According to KEGG classification of DEGs, 5,378 DEGs were mapped to 260 different pathways. Among these pathways, 36 pathways were the prominent pathways (Pvalue<0.05) which mainly consisted of Neuroactive ligand-receptor interaction (443 Unigene,8.24%), Calcium signaling pathway (409 Unigene,7.61%), and Cell adhesion molecules (CAMs) (250 Unigene,4.65%). Moreover, MAPK signaling pathway (418 Unigene, 7.77%) and Steroid hormone biosynthesis (42 Unigene,0.78%) were the pathways related to reproductive development (Table 4).
Identification of DEGs associated with sex development
By analyzing the transcriptome data of ovaries and testes, the expression levels of 7 genes related to sex determination and differentiation were listed in Table 5. We noticed that dmrt1, amh, sox9, gsdf and dax1 expression in the testes were higher than ovaries (P < 0.05), while foxl2 and cyp19a1a expression in the ovaries were higher than testes (P<0.05).
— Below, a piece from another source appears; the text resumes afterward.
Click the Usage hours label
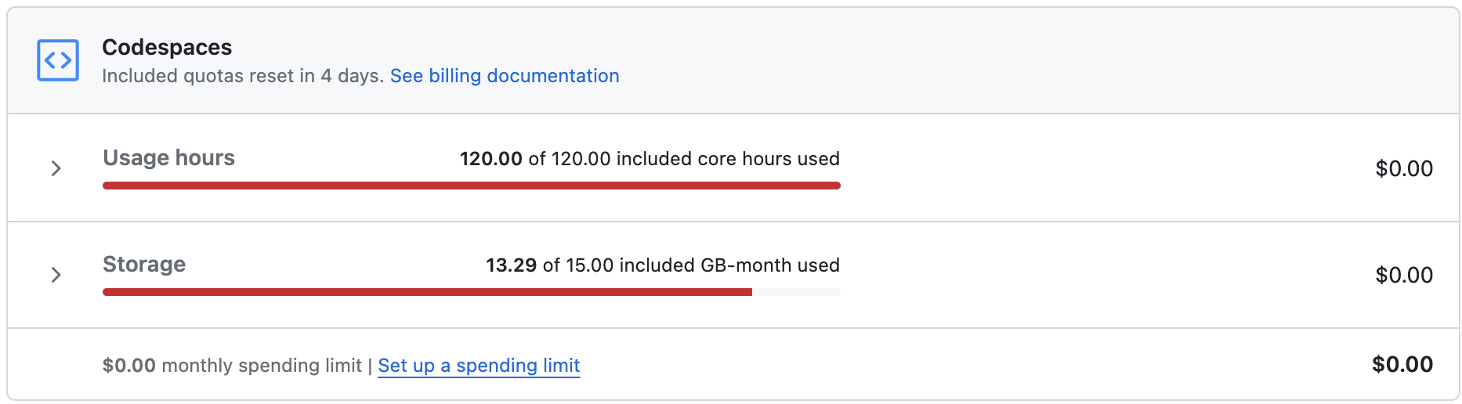Screen dimensions: 1462x404 coord(168,158)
Real-time PCR verifications
At termination of treatment (70dpf), the relative expression of dmrt1, sox9, foxl2 and cyp19a1a in the gonad were shown in fig.11 and fig.12. The relative expression of dmrt1, sox9 in M0 (♂), M1 and M2 were significantly higher than that in M0 (♀), but the relative expression of foxl2 and cyp19a1a were significantly lower than that in M0 (♀) (p<0.05). In different concentrations of MT treatment groups and M0 (♂), the relative expression of dmrt1, sox9, foxl2 and cyp19a1a were not significantly different (p>0.05).